A backlash against a Fitbit feature which allows women to track their period has highlighted the need for more diverse technology teams.
In the summer of 2018 Fitbit added “female health tracking” to its application in a bid to help women the world over understand how their menstrual cycle correlates with other data collected by the wearable such as activity and sleep.
But the fitness brand only allows users to log a period for up to 10 days and no more.
Unsurprisingly, female users who wanted to track their period for more than 10 days were not impressed, and although the “average” length of a period is said to be between two and eight days, women with conditions such as endometriosis can bleed for longer.
Surely it would also be useful for those who have conditions which cause their period to last longer to be able to interpret how that impacts all of the other data that Fitbit collects?
The irony is not lost on us – a feature that is meant to help us better understand our health does not cater to those who may need it the most.
In the US the feature is only available for women who are 13 and over, and although it is stated that age restrictions may vary between countries this is yet another barrier which means the feature only caters to the “average” female population.
Symptoms that come along with a woman’s period such as pain, acne or nausea can also be tracked, but women have been objecting to the limited number of options given to describe any discomfort they may be feeling during their time of the month.
Just as an example, when I wrote the above sentence I wrote “bloating” as one of the common symptoms for a period, only to find out this isn’t one of the five “conditions” you can log at the moment.
More conditions are set to be added in the future, according to the Fitbit community boards, and there’s now a discussion on Fitbit’s suggestion board which is urging the brand to extend the number of days the menstrual cycle can be logged, with many women saying the feature is “useless” to them without being able to track their whole period.
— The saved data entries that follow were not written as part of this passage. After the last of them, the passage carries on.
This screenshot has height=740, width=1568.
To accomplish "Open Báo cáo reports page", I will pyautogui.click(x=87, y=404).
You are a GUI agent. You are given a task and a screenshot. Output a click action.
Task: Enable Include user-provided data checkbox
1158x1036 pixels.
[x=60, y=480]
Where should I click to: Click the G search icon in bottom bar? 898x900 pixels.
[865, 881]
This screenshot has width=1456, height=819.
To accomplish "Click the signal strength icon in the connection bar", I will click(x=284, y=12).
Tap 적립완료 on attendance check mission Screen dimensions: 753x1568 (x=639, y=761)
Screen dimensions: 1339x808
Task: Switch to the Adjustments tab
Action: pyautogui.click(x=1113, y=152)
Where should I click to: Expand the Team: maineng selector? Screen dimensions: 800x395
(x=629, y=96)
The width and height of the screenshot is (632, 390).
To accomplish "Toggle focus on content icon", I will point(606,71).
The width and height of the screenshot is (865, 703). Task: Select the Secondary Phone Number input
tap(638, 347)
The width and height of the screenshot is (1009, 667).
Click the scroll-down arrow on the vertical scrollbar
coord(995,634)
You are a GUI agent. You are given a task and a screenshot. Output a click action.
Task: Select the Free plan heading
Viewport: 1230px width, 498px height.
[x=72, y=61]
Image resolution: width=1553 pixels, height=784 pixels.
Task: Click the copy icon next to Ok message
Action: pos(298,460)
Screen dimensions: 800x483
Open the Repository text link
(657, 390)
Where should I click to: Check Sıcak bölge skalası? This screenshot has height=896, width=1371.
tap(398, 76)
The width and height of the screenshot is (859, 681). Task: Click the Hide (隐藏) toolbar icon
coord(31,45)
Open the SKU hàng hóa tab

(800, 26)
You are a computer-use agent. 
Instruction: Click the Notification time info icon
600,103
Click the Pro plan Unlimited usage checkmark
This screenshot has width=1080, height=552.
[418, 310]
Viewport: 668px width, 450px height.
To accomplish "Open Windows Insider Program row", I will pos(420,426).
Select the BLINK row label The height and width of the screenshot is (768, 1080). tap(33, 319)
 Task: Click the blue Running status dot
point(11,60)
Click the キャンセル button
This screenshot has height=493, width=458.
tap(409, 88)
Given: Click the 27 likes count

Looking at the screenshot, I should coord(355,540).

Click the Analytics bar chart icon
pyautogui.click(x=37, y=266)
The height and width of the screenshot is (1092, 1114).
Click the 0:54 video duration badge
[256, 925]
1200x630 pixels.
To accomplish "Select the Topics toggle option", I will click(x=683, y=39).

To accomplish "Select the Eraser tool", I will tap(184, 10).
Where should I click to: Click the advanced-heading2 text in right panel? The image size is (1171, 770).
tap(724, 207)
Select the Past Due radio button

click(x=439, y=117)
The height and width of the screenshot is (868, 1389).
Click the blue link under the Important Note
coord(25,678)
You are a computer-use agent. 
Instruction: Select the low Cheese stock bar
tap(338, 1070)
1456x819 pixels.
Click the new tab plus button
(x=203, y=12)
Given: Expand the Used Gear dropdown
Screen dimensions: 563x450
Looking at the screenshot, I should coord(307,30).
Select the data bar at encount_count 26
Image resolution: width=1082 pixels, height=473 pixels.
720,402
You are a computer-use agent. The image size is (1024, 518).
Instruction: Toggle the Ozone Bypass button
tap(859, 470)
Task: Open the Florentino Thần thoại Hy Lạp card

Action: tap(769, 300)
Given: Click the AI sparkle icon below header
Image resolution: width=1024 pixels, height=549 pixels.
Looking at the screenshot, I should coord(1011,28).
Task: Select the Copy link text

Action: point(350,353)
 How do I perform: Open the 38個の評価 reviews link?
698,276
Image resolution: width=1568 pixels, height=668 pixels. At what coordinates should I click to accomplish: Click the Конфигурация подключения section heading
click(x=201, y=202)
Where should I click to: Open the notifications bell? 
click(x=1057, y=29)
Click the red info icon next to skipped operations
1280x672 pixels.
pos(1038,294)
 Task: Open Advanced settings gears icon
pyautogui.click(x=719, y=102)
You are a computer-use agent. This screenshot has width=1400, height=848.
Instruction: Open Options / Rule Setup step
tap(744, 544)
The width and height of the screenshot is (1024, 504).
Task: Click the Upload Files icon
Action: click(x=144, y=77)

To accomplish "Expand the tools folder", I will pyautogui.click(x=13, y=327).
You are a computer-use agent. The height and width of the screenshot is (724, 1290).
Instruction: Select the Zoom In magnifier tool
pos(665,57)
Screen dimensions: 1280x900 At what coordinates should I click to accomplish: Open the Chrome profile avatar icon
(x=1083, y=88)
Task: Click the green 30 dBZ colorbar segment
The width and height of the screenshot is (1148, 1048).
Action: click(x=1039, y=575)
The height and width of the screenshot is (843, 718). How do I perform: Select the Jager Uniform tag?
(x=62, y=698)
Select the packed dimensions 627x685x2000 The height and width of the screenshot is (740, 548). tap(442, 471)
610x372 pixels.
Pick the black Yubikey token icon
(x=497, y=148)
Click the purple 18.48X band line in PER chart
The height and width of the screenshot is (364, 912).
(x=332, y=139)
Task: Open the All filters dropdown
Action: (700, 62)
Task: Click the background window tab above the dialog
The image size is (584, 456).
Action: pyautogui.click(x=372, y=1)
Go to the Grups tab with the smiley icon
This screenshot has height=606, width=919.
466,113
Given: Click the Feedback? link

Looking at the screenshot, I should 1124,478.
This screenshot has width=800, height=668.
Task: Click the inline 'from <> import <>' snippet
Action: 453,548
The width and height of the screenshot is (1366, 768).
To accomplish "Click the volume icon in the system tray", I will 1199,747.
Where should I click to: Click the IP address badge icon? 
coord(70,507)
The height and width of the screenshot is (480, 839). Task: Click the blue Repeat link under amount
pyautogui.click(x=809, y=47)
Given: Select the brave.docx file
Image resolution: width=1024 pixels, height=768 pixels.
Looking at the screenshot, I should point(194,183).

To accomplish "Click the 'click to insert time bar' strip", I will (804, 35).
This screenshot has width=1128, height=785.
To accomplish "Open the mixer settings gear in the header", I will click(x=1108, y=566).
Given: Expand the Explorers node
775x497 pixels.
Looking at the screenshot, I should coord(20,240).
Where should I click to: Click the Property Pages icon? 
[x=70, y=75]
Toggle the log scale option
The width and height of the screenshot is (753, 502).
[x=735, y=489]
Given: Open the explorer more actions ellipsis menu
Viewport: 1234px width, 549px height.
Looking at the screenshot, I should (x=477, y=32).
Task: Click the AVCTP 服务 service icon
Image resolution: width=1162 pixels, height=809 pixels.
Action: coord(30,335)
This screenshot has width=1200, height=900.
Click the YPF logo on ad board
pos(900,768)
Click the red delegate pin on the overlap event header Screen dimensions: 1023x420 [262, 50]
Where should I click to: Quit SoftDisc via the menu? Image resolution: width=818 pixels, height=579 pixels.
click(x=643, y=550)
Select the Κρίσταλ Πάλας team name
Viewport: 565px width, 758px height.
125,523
This would be my mindset too – surely if your period lasts for longer than 10 days but you can’t log that in the app any predictions the feature has about when your next period would start would be based on false data, and therefore not be accurate?
But this isn’t just about accurately tracking menstrual cycles; as head of diversity and inclusion for the IET Jo Foster suggested to the BBC, this is indicative of wider problems in the technology industry.
There is a lack of diversity in technology teams, despite the effort many are putting in to change this, and it means that the technology being developed both for women and for the general population is not fit for purpose for all of its users.
When seatbelts were first invented many women and children died because they were only tested with male crash test dummies, then Apple invented Apple Health to allow people to keep track of everything health-related and initially didn’t include menstrual cycle tracking at all.
As technology has moved on, more of these problems have surfaced.
Many in the industry are concerned about the development of artificial intelligence (AI) as there is already a trend towards artificially intelligent assistants being characterised as female.
Facial recognition is another example – it is increasingly used in everyday life, now it is even used as a biometric identifier for some phones, but the error rate for facial recognition is much higher for women of colour than it is for white men.
Biases present in society will only be replicated in AI and other future technologies unless the teams developing these technologies changes.
The ability to track your menstrual cycle was one of Fitbit’s most requested features, and since it was launched more than 2.4m users have added it to their Fitbit app.
There may well have been a woman on the development team for Fitbit’s new female health tracking feature, but one woman isn’t enough and much like other bodily functions, not every woman is the same.
Moderators in Fitbit’s discussion page on the topic have called the suggestion “interesting” with one saying: “Let’s see what other members of the Forums have to say about this.”
Discussion is great, and it is opening a lot of people’s eyes to the potential problems of developing tech that doesn’t suit everyone, but as one forum user said: “It can’t be that hard to modify the coding, can it?”